Sadly its not fully automated as we don't really want to store the
list of available addresses from the user. However, with a simple
call to ChannelManager::broadcast_node_announcement and a sensible
peer_handler, the announcement is made.
Matt Corallo [Wed, 4 Mar 2020 22:45:27 +0000 (17:45 -0500)]
Take multiple spent-txn to check_spends! in functional_tests
This reintroduces a check_spends!() removed in 3d640da5c343111f538f
due to check_spends not being able to check a transaction which
spends multiple other transactions.
It also simplifies a few calls in claim_htlc_outputs_single_tx by
using check_spends!().
Matt Corallo [Wed, 4 Mar 2020 22:36:12 +0000 (17:36 -0500)]
Drop redundant .clone() in check_spends calls.
The API to rust-bitcoin to check a transaction correctly spends
another changed some time ago, but we still have a lot of needless
.clone()s in our tests.
Matt Corallo [Wed, 4 Mar 2020 22:27:03 +0000 (17:27 -0500)]
Flatten Vec passed from channelmonitor to onchaintx block_connected
Instead of passing a Vec of Vecs drop them into one as we go in
ChannelMonitor, hopefully avoiding a bit of memory fragmentation
and improving readability.
Antoine Riard [Fri, 24 Jan 2020 16:57:52 +0000 (11:57 -0500)]
Introduce OnchainTxHandler, move bumping and tracking logic
Encapsulates tracking and bumping of in-flight transactions in
its own component. This component may be latter abstracted
to reuse tracking and RBF for new features (e.g dual-funding,
splicing)
Build all transactions generation in one place. Also as fees
and signatures are closely tied, what keys do you have determine
what bumping mode you can use.
Matt Corallo [Mon, 24 Feb 2020 04:26:10 +0000 (23:26 -0500)]
Test Router serialization round-trip in functional_tests.
This tests Router serialization round-trip at the end of each
functional test in the same way we do ChannelMonitors and
ChannelManagers to catch any cases where we were able to get into
a state which would have prevented reading a Router back off disk.
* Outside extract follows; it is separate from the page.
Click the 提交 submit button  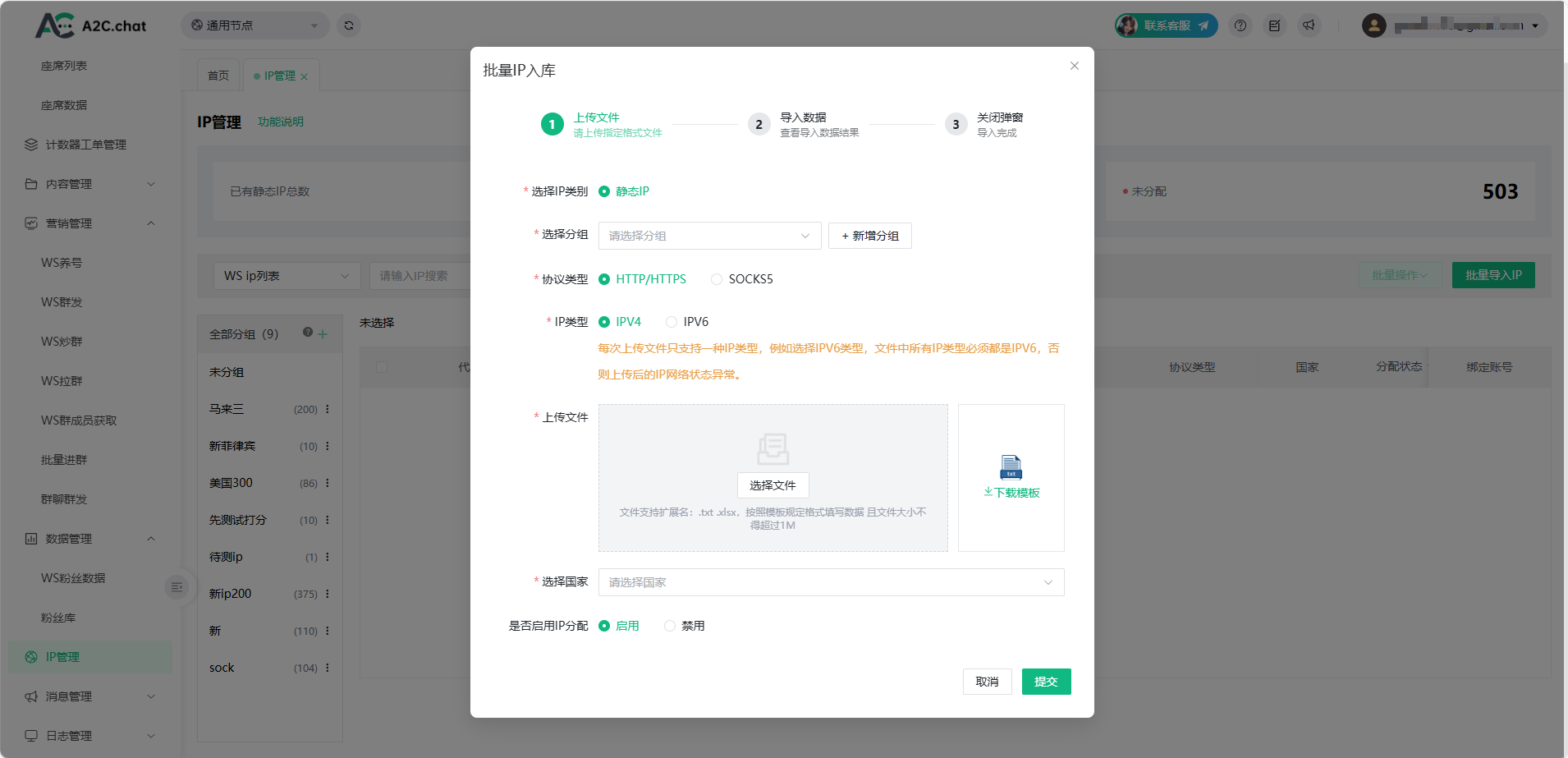(x=1046, y=682)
We further walk all of the announcements which both the original
and deserialized Routers would send to peers requesting initial
sync to ensure they match.
Matt Corallo [Mon, 24 Feb 2020 04:25:43 +0000 (23:25 -0500)]
Change Option<T> serialization format to include length
This is a cheap way to fix an error in Router serialization
roundtrip due to us calling read_to_end during the read of
channel/node announcement/updates. During normal message reading,
we only have limited bytes to read (specifically the message buffer)
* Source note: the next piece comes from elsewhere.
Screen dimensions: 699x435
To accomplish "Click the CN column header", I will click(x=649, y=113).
so this is fine, however when we read them inside Router, we have
more data from other fields of the Router available as well. Thus,
we end up reading the entire rest of the Router into one message
field, and failing to deserialize.
Because such fields are always stored in Option<>s, we can simply
use a LengthLimitingStream in the Option<> serialization format and
make only the correct number of bytes available.
By using a variable-length integer for the new field, we avoid
wasting space compared to the existing serialization format.
Matt Corallo [Mon, 24 Feb 2020 04:12:19 +0000 (23:12 -0500)]
Make Readable::read a templated on the stream, not Readable itself
This makes Readable symmetric with Writeable and makes sense -
something which is Readable should be Readable for any stream which
implements std::io::Read, not only for a stream type it decides on.
This solves some lifetime-compatibility issues in trying to read()
from a LengthLimitingReader in arbitrary Readable impls.